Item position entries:
:::::

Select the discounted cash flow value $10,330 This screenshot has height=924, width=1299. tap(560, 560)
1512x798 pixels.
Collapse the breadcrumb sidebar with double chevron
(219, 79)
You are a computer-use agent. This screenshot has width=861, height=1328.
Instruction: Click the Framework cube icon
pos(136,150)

:::::

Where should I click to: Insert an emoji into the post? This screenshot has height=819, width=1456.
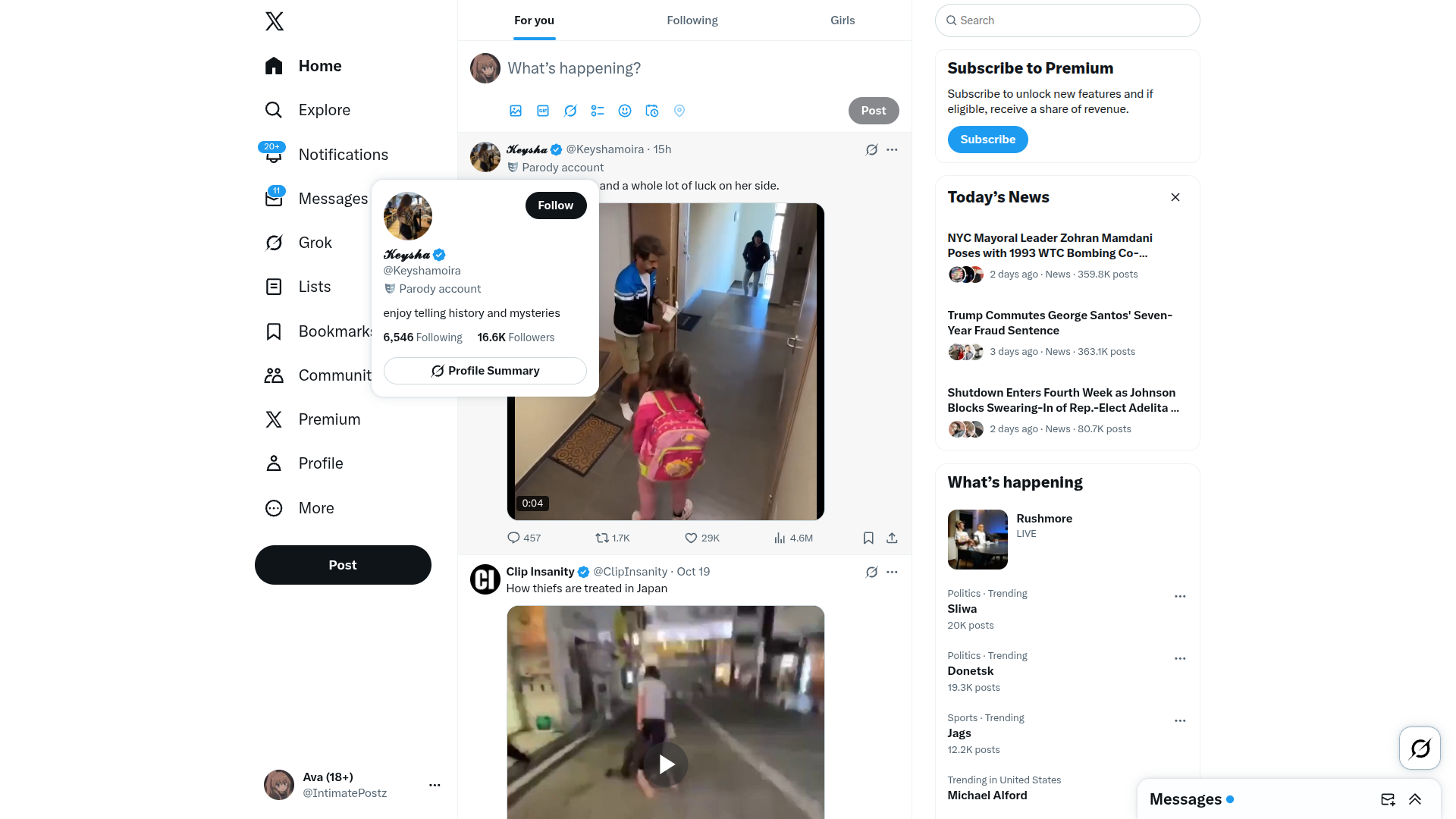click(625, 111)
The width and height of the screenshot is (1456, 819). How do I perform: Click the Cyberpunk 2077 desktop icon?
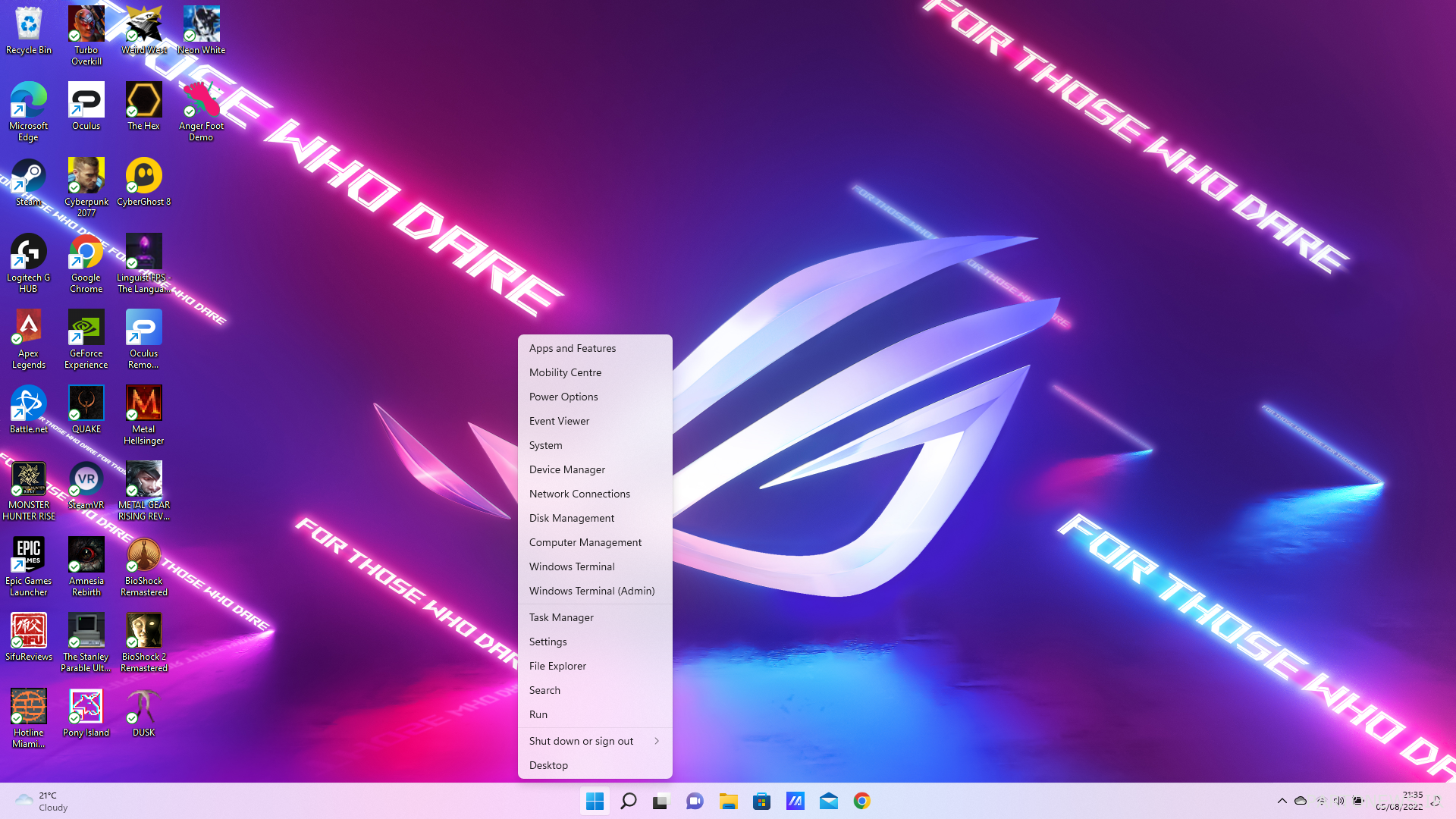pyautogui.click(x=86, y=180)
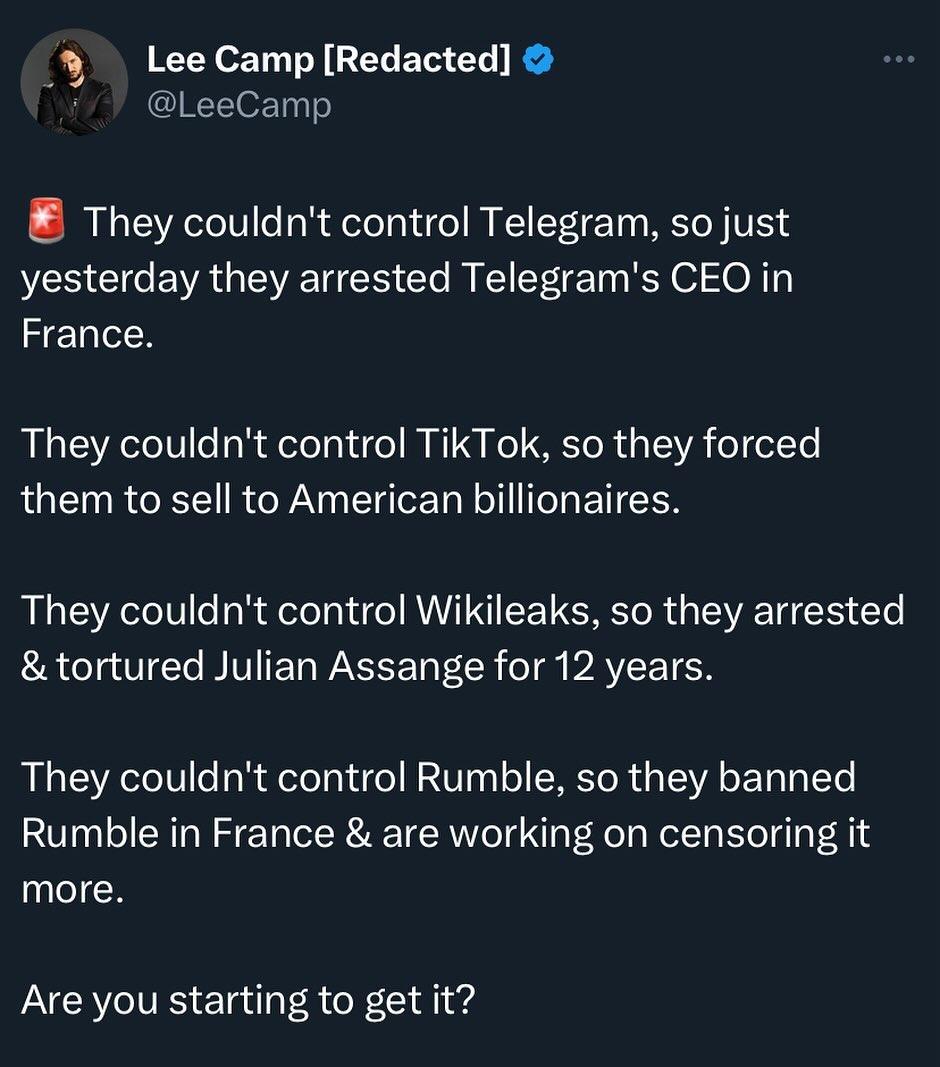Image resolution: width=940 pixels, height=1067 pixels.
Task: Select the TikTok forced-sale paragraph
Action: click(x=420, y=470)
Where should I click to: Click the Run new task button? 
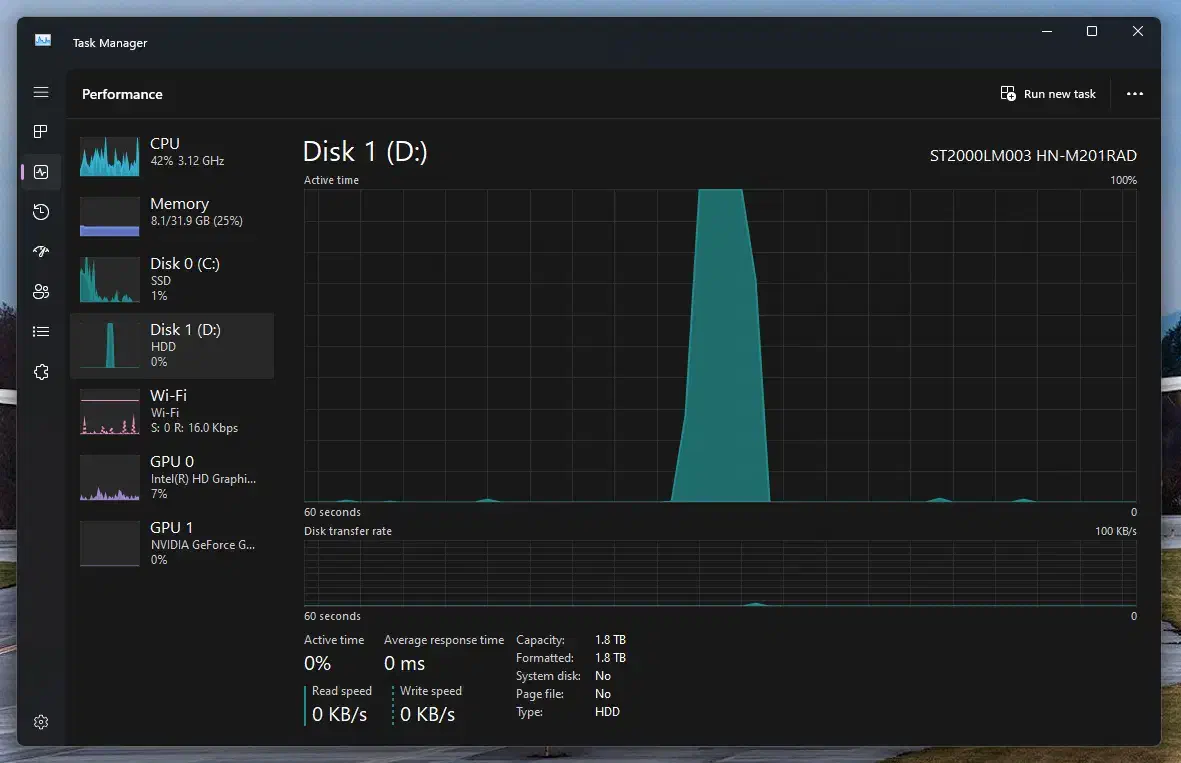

:::::

== Task brief ==
Show every line of the material above that contains the string "Select", matching case exactly.

== Result for this task ==
Select the discounted cash flow value $10,330 This screenshot has height=924, width=1299. tap(560, 560)
Task: Select the TikTok forced-sale paragraph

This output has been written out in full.